■ Task directions:
The answer must consist solely of the line that contains "The height and" and all subsequent lines of the data, each reproduced exactly.

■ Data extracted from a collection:
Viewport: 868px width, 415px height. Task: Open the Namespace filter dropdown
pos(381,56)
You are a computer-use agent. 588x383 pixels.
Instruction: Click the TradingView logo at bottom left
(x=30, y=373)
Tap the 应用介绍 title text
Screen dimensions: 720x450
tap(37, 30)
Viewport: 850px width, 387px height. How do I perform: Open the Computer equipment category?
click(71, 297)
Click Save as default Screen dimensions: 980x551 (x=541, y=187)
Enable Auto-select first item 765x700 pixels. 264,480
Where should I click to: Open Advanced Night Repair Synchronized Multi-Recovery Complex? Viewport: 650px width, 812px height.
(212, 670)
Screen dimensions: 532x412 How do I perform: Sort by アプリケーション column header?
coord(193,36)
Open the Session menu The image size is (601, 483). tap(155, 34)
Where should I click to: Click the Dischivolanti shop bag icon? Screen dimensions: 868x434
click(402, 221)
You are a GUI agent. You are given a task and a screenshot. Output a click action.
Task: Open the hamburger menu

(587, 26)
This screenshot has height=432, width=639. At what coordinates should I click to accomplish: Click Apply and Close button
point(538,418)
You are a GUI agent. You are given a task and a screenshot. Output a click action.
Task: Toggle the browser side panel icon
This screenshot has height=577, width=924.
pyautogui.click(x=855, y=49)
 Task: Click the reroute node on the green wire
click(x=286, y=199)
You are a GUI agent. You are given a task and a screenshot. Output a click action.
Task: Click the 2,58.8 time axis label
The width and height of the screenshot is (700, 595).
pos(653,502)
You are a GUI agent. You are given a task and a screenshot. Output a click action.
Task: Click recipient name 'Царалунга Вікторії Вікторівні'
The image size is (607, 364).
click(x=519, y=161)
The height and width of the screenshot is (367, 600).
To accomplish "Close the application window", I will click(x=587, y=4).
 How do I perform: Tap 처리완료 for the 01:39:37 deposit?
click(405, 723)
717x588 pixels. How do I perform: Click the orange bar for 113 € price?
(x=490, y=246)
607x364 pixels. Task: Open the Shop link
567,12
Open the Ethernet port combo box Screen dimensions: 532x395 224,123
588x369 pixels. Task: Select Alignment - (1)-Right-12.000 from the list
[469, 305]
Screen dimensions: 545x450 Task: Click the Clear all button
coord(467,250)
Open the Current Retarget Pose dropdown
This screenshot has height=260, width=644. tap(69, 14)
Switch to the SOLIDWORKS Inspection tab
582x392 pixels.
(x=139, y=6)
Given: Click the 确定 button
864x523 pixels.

■ Output of the exercise:
The height and width of the screenshot is (367, 600).
To accomplish "Close the application window", I will click(x=587, y=4).
 How do I perform: Tap 처리완료 for the 01:39:37 deposit?
click(405, 723)
717x588 pixels. How do I perform: Click the orange bar for 113 € price?
(x=490, y=246)
607x364 pixels. Task: Open the Shop link
567,12
Open the Ethernet port combo box Screen dimensions: 532x395 224,123
588x369 pixels. Task: Select Alignment - (1)-Right-12.000 from the list
[469, 305]
Screen dimensions: 545x450 Task: Click the Clear all button
coord(467,250)
Open the Current Retarget Pose dropdown
This screenshot has height=260, width=644. tap(69, 14)
Switch to the SOLIDWORKS Inspection tab
582x392 pixels.
(x=139, y=6)
Given: Click the 确定 button
864x523 pixels.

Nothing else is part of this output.